EXERCISE: Locate the line containing "369x266 pixels." in the material below. Copy that line and all following lines through the end exactly, omitting any pictures.

─── STUDY MATERIAL ───

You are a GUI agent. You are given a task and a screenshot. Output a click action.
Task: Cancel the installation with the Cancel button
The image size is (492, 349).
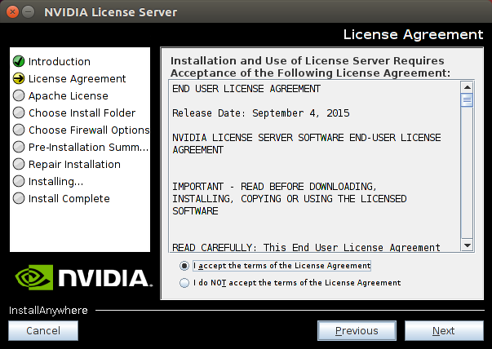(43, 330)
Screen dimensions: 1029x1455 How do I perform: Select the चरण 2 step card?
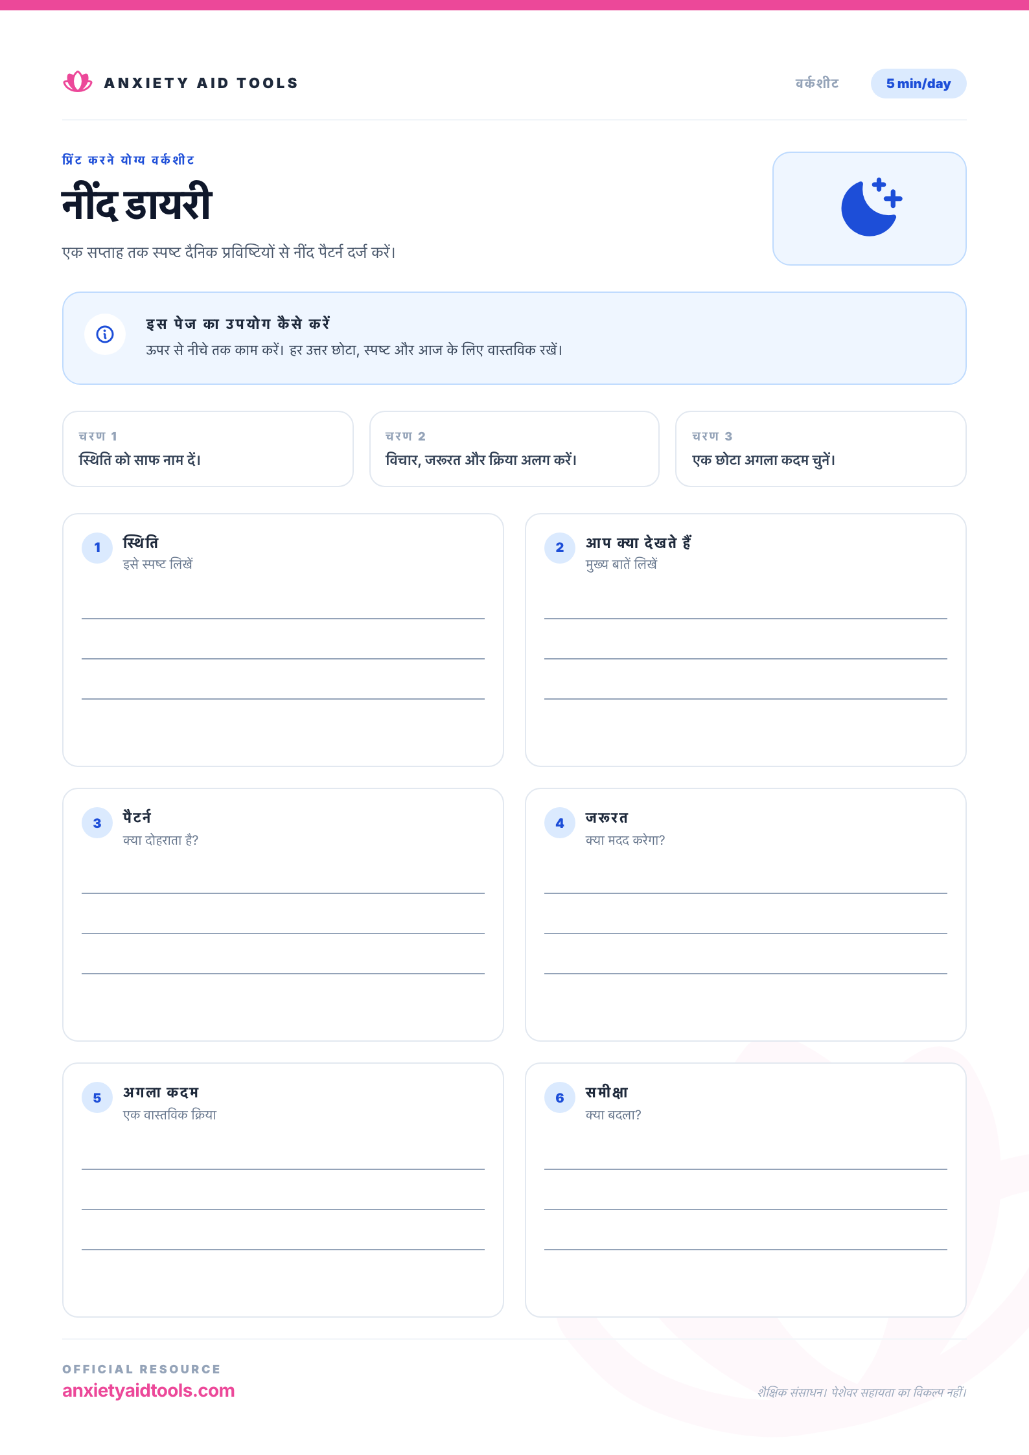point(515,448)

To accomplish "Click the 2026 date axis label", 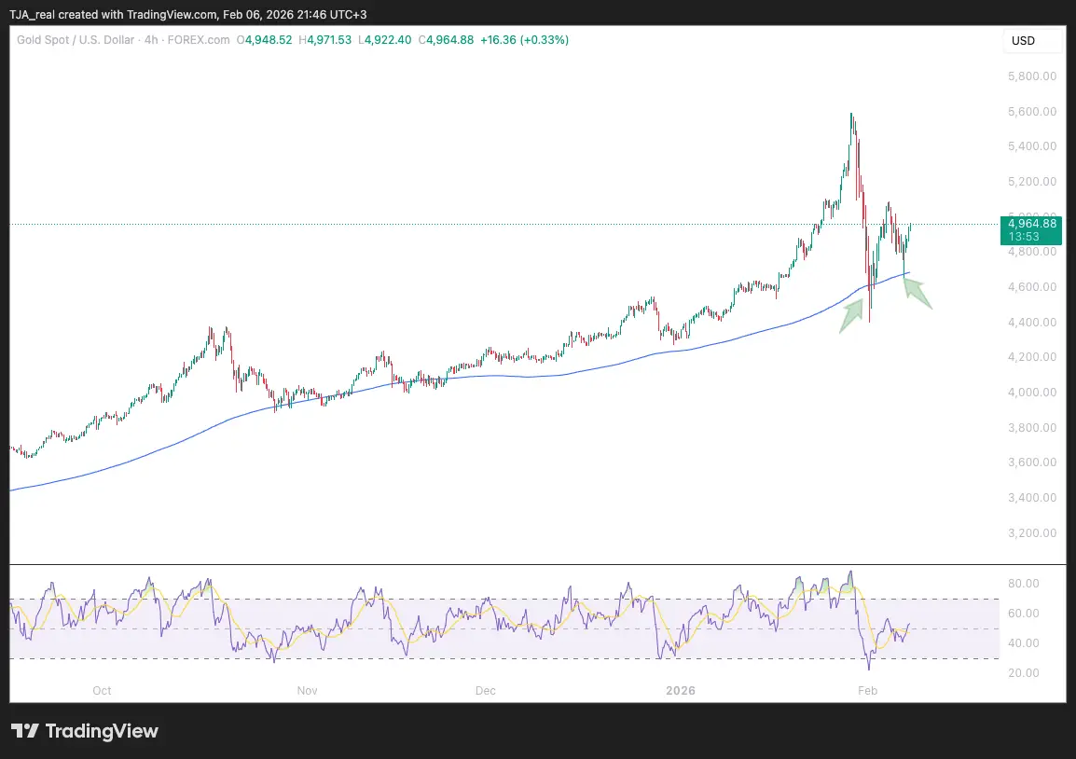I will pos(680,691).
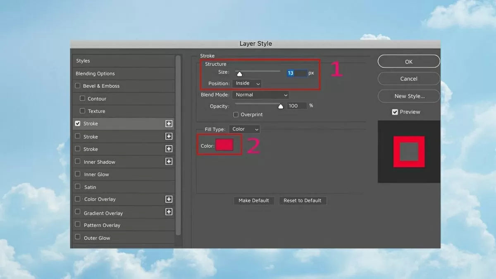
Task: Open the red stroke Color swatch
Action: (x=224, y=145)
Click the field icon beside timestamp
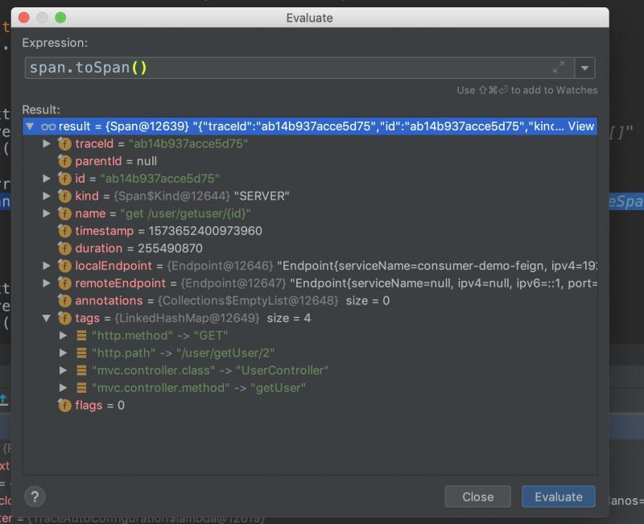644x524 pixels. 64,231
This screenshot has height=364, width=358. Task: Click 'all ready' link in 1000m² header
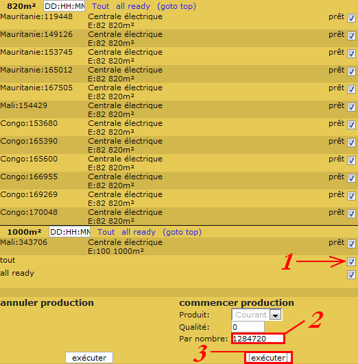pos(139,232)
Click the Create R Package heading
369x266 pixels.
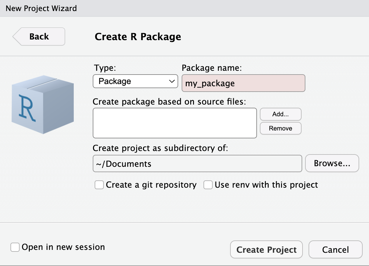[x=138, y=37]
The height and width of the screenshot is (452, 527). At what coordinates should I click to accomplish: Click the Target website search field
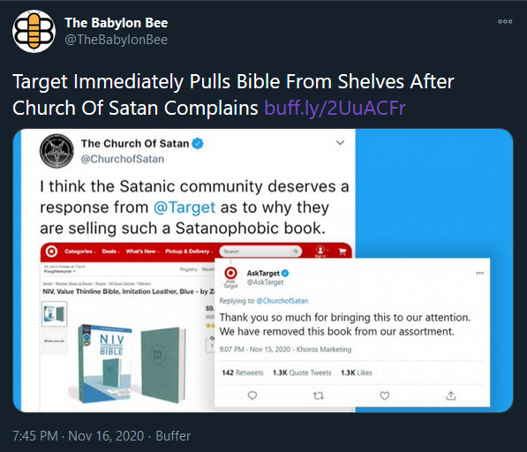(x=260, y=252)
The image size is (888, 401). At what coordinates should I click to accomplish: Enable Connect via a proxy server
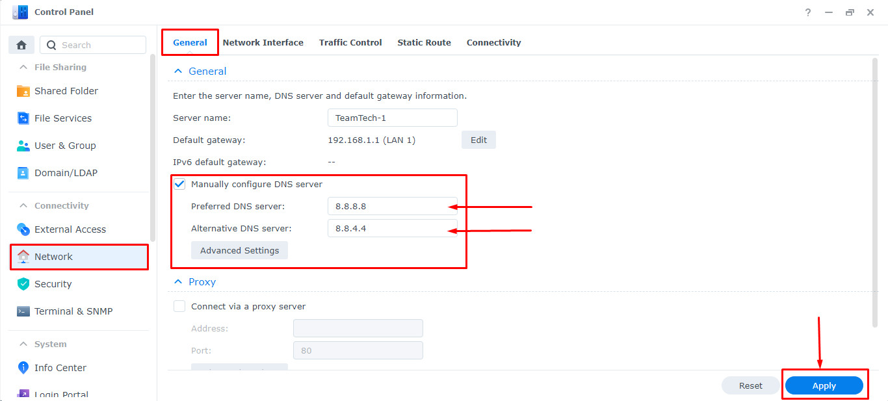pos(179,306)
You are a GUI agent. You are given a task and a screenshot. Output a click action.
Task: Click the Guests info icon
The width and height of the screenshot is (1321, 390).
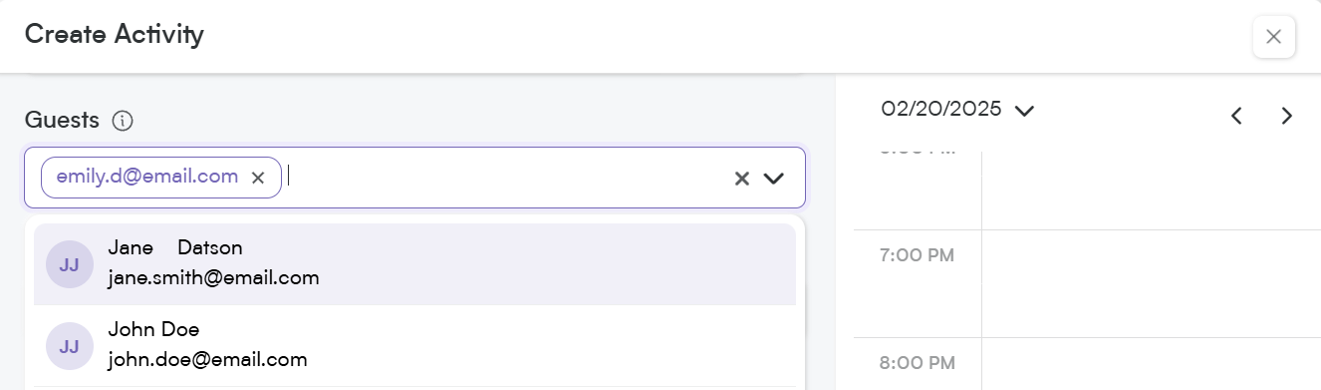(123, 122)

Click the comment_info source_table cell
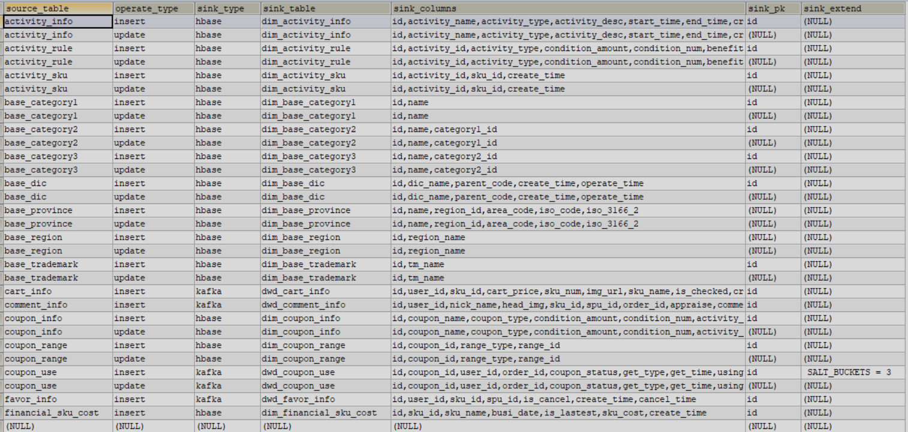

───

SOLVED EXERCISE:
369x266 pixels.
[x=138, y=37]
The height and width of the screenshot is (452, 527). At what coordinates should I click to accomplish: Click the Target website search field
(x=260, y=252)
The image size is (888, 401). At what coordinates should I click to accomplish: Enable Connect via a proxy server
pos(179,306)
You are a GUI agent. You are given a task and a screenshot. Output a click action.
Task: Click the Guests info icon
The width and height of the screenshot is (1321, 390).
(123, 122)

Click the comment_info source_table cell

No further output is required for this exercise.